I feel as though this stands out from the rest of the tone you've set in your essay. Is there another way to incorporate it using your voice?

otherwise, very well written. i can definitely tell a lot of time was spent on this essay.
OP mattsaysfierce 3 / 13  
Oct 26, 2009   #4
@Steven Thank you. Do you think the whole "soul-mate" idea could be addressed by only using the term once?

@Bridget Thanks. I'll try modifying it. It does sound a little "The More You Know!"-esque.
donfilipe 2 / 4  
Oct 26, 2009   #5
I second Bridget's statement for the Meryl Streep and Anne Hathaway section. I don't think you should include this at all. It seems to have little relevance to anything about going to Vassar, aside from emulating celebrities. Which I doubt is the point you're trying to make.

Also, there are a few sentences that I would like to point out, all of which seem a little generic in their wording.
"The hunt for the right college loomed and it was daunting."
"A peculiar sensation surged through my chest."
"I hungered to know more."
All of these sentences are portraying great concepts within your story, but they employ some unnatural vocabulary.

"Additionally, Vassar's proximity to New York City would be a major plus."
The structure of this sentence is unbalanced. You start of with great prose and then your ending sounds very common, and, it might as well have "dude" to close. "Major plus" is what needs to be replaced.

Other than that, I am slightly jealous of this essay. You present yourself very well to a stranger, and you stay consistent with your personality from the opening to closing line. Overall, this is great and I still can't get over the "...because Vassar and I, we go way back." Pure genius!

Good Luck!
EF_Stephen - / 264  
Oct 27, 2009   #6
For what it's worth, I wouldn't use the term at all. I just wouldn't go there.

It is possible to talk about deep connections and feelings without that. I think that the term 'soul-mate' has become so laden with meaning now that it's just impossible to use without someone thinking that's what you mean.

If you must use it, however, do so only once and then don't refer to it again.
OP mattsaysfierce 3 / 13  
Oct 27, 2009   #7
@Stephen Yeah, I could go without using "soul-mate". I already refer to it as "The One" and I think that goes far enough. Thank you!

@donfilipe I cut out the Meryl and Anne parts (it was hard!) but I think it was a good choice. It was irrelevant and with it gone, the flow into the concluding paragraph is actually smoother. Thanks for that.

Same thing happened with the 'college loomed' sentence. Cut it, flowed better.

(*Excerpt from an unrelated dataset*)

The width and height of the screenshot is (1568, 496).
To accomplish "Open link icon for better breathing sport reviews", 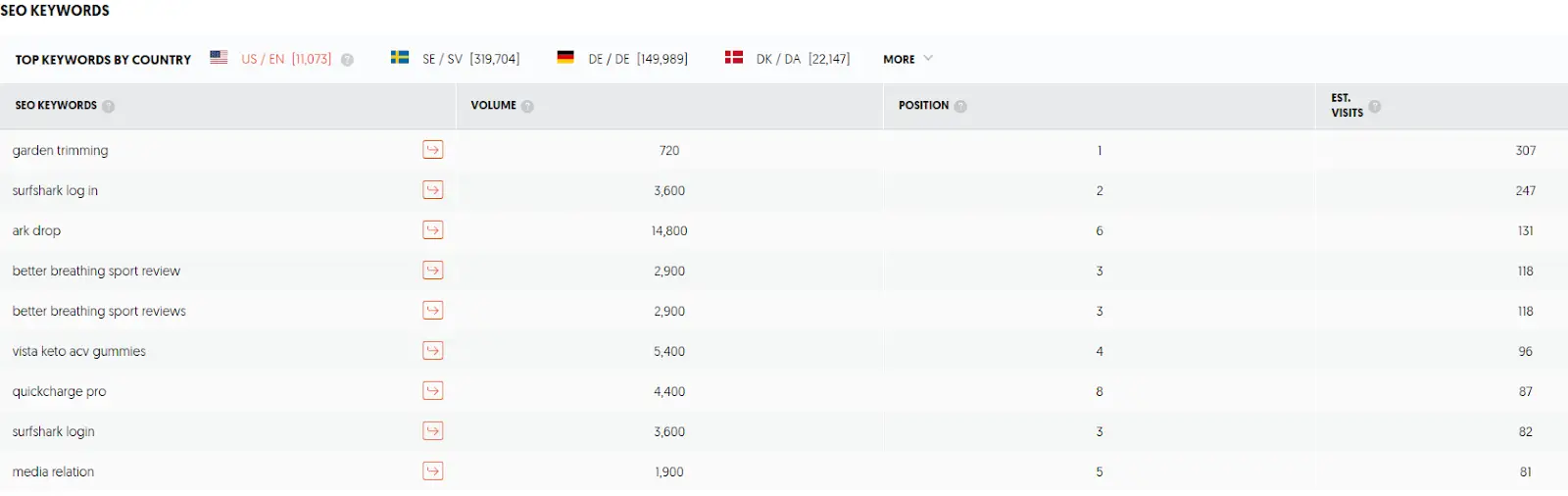I will click(x=432, y=311).
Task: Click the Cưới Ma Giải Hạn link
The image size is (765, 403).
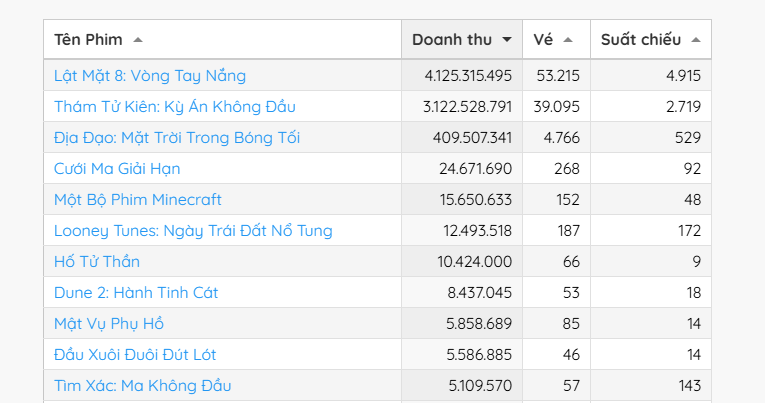Action: click(117, 168)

And I just changed "hungered" to "needed". I felt that using 'needed' would be trite, but 'hungered' wasn't the right fit anyway. And thanks for pointing out "major plus". It was awkward. I cut that and it turned into:

Thanks to Vassar's proximity to New York City, I would be able to roam free in the capital of the world and lounge on the hill near Sunset Lake and embrace the serenity of Hudson Valley all in one day.

Again, thanks very much!
h4ppidais 2 / 7  
Oct 27, 2009   #8
This is a very interesting and unique essay.

I could not believe it. I found "The One" when I was in the eighth grade. Vassar was my soul mate and it took me four years to figure that out.

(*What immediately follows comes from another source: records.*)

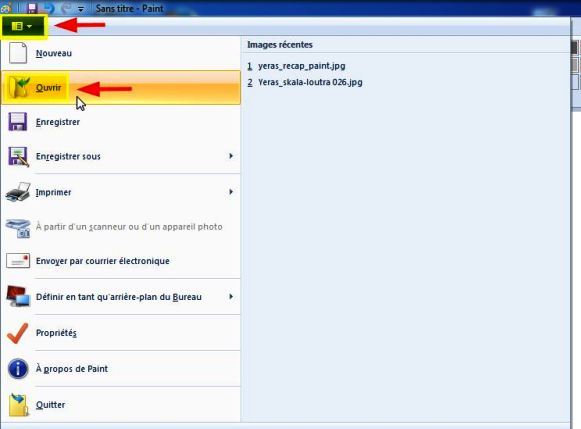Screen dimensions: 581x429
Task: Click the blue info icon for À propos
Action: click(x=18, y=369)
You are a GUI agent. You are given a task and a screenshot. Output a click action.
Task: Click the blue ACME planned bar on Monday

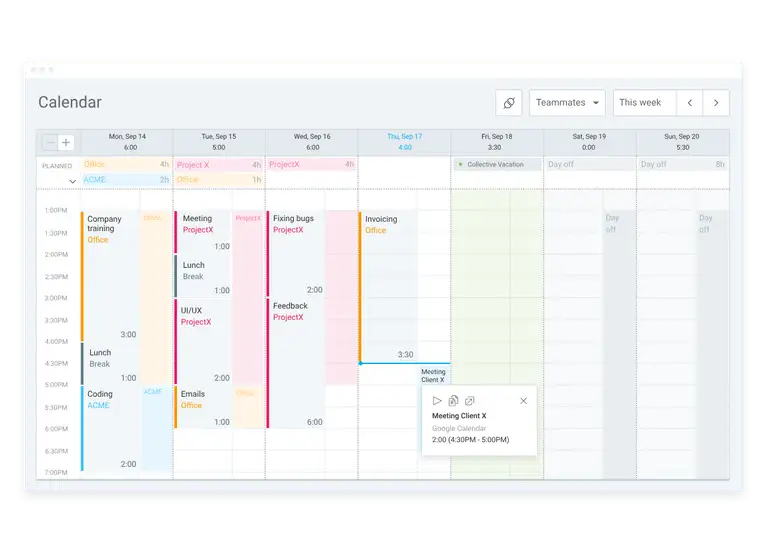point(126,180)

I think there is a better way to word that. Right now it seems a little amatureish.

A funny thing about Vassar and The Devil Wears Prada: Meryl Streep and Anne Hathaway starred in the movie adaptation and guess what? Both went to Vassar.

I would stay away from using rhetorical or any types of questions. You can make it sound more professional without the question.

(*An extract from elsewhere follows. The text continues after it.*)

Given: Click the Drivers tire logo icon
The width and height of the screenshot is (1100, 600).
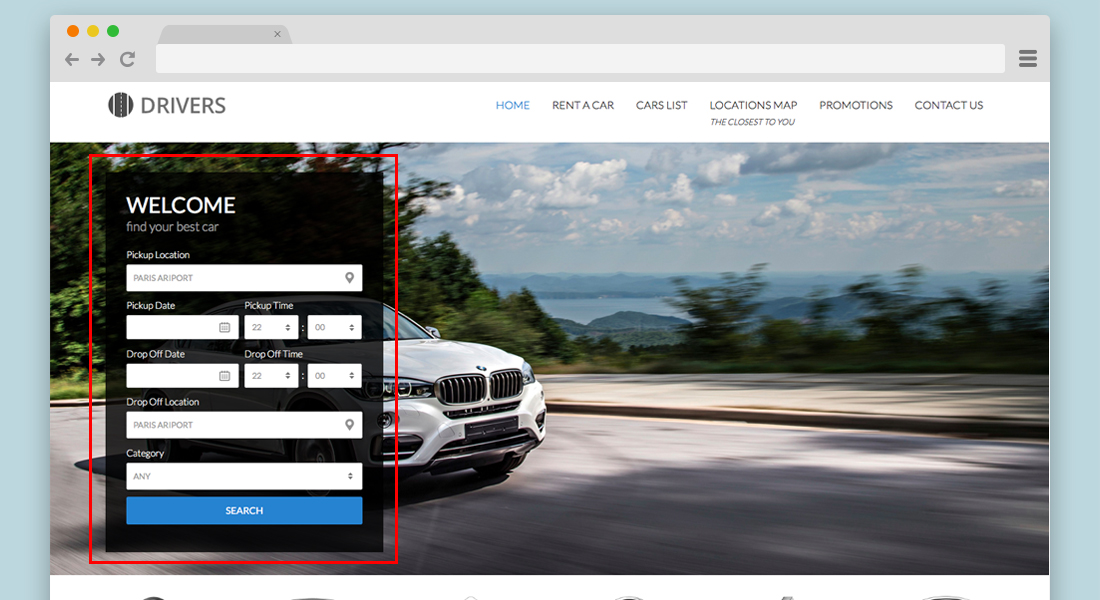Looking at the screenshot, I should [x=120, y=105].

Other than that, I really like your essay. I can definitely see your interested in Vassar and how much thought you've put into this essay

Could you please leave me a feedback on my short answer question? Thanks
OP mattsaysfierce 3 / 13  
Oct 27, 2009   #9
@Yoo I've cut the Meryl and Anne parts and the essay is much more cohesive without it. As for the "I could not believe it", I'll find a way to reword it. I agree that there should be a more elevated way of conveying that disbelief. Or at least a less generic way of doing so.

Thanks, and I'll be happy to read your essay.